As both a Realtor and as a member of the original board of Downtown Durham, Inc. 25 years ago, I’ve become a little bewildered by the whole debate that is going on about “gentrification.” Back then not even the most optimistic among us thought Downtown Durham would become what it has become or anticipated the impact that would have on surrounding neighborhoods.
So, is gentrification an unintended consequence of our success or something more sinister?
If the political leadership of a community decided to focus on eliminating poverty in an area of town, what metrics would they use to measure their efforts? Wouldn’t they consider higher average incomes, improved housing stock, less crime, more owner-occupied homes, more tax revenues, and less need for welfare and social services? They might also anticipate better school ratings and investments in amenities like convenient shopping.
All good, right?
Not necessarily if there are those who will be displaced from their homes by higher rents or the loss of affordable rental units that have been upgraded.

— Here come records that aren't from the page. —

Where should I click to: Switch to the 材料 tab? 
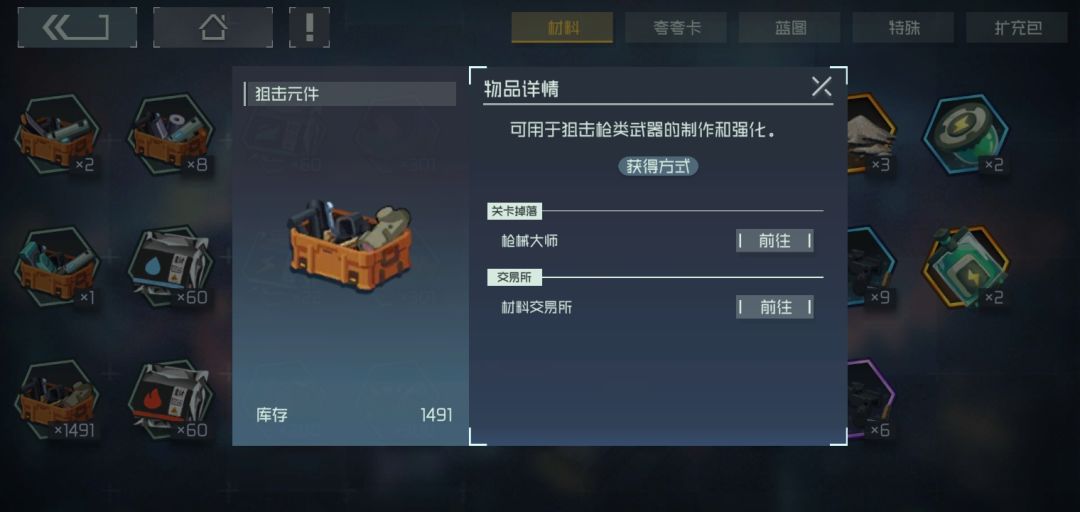pyautogui.click(x=562, y=28)
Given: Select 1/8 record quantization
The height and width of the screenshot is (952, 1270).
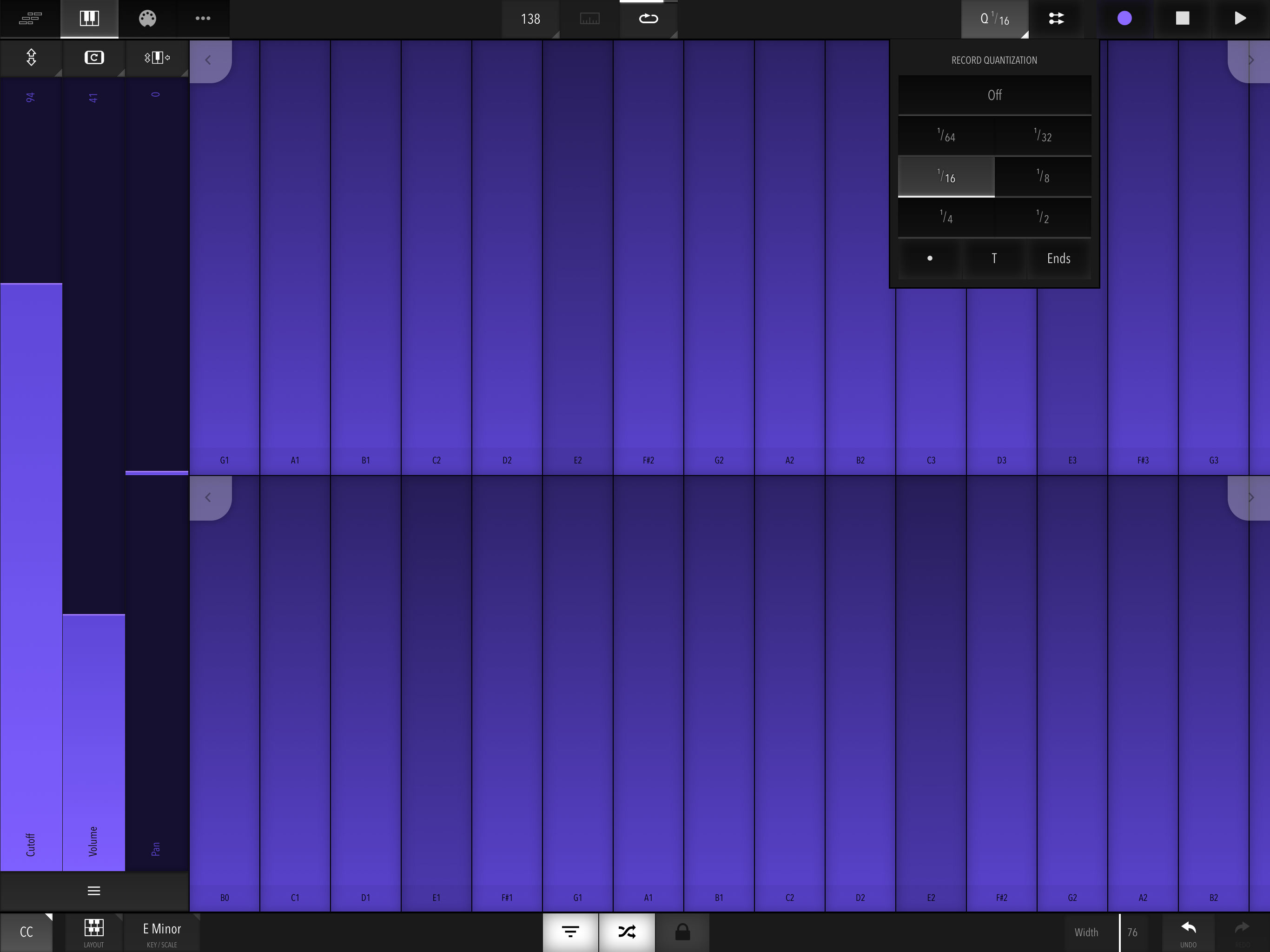Looking at the screenshot, I should coord(1043,177).
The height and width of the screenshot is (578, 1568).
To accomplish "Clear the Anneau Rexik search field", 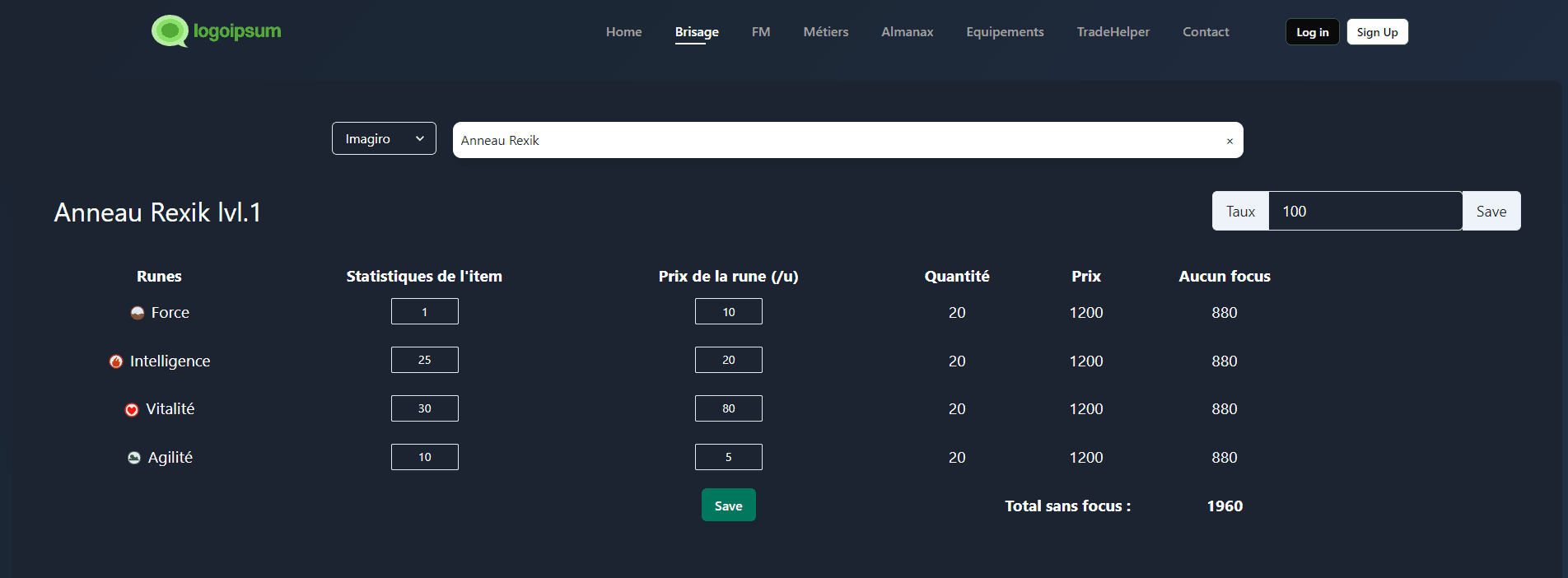I will [x=1230, y=141].
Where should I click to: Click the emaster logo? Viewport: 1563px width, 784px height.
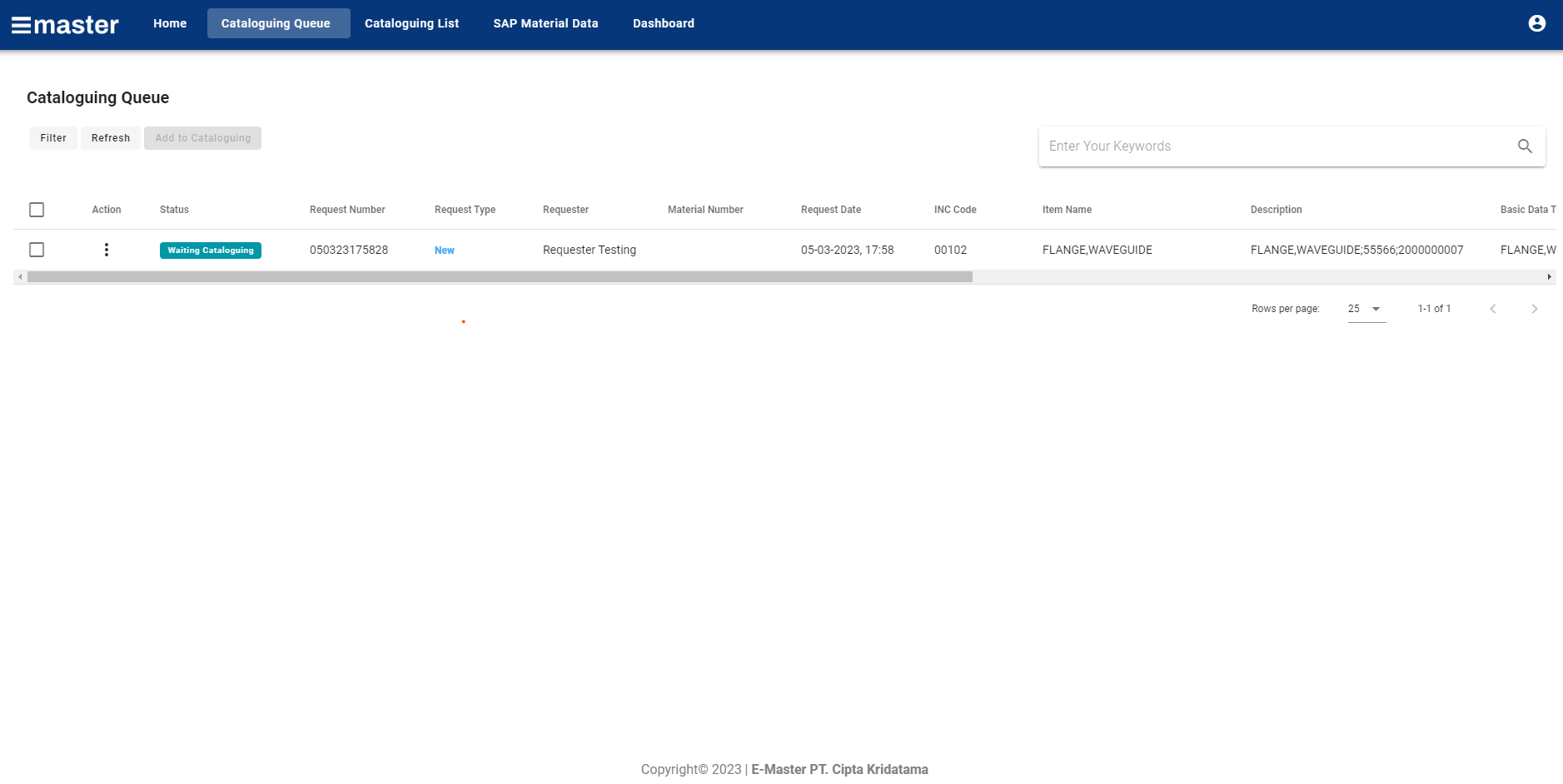(x=65, y=24)
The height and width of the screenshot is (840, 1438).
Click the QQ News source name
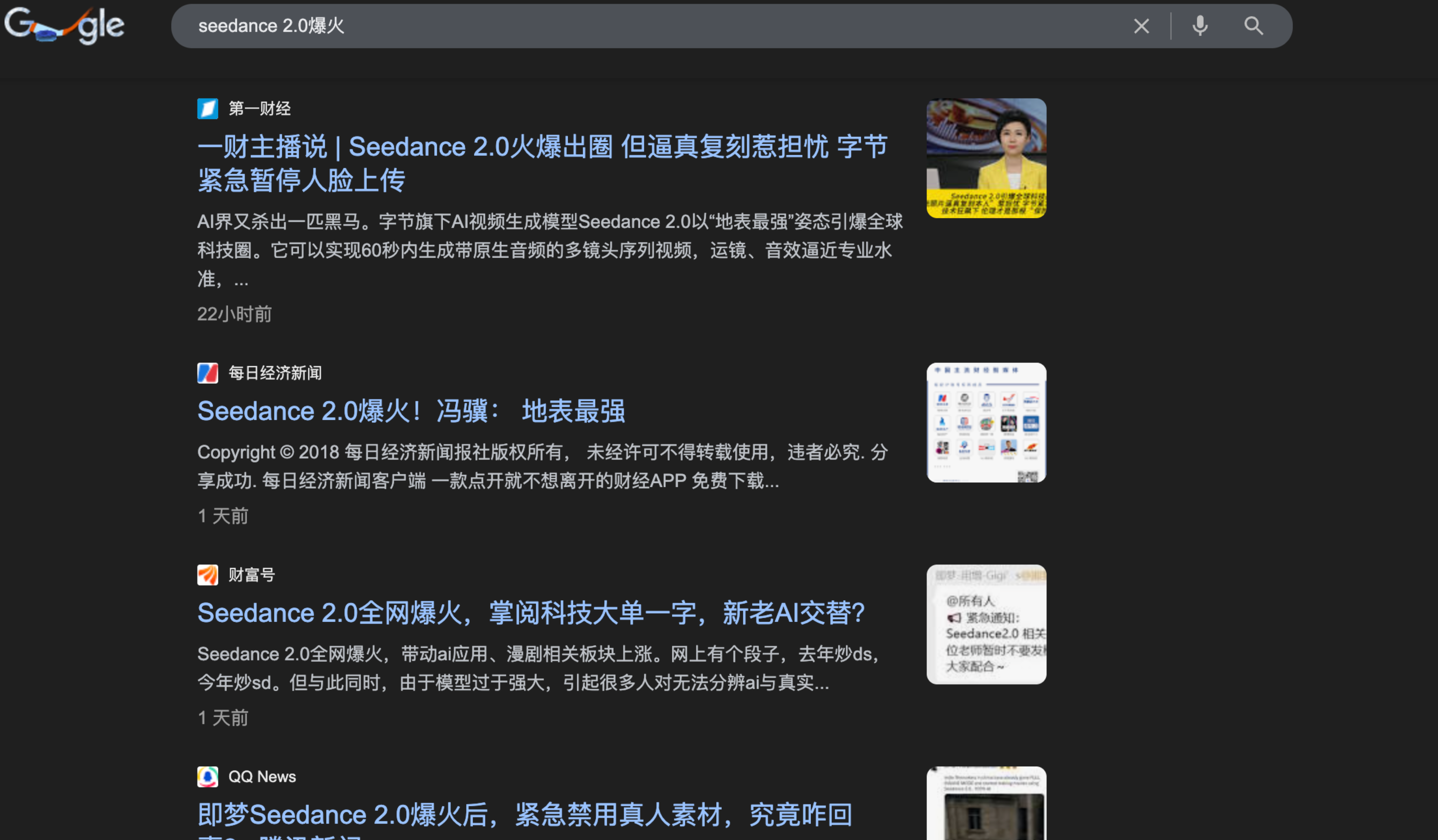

Except for a few monks and counter culture types, I’ve known few people who prefer to live in poverty. I work in a profession that sells the American dream of rows and rows of nice homes in nice neighborhoods. But the recession was tough on a lot of Realtors including me and forced me to take a broader view of the importance of housing.
I’ve tried to apply Maslow’s hierarchy to housing. It works, but it has its limitations. At the bottom of the pyramid, it’s all about meeting the most basic needs for safe shelter. As you move up the pyramid, comfort and convenience become more important and at the peak there is often self-actualization going on. At that peak the homes themselves start to be works of art or very satisfying pieces of a lifestyle sought by the owners.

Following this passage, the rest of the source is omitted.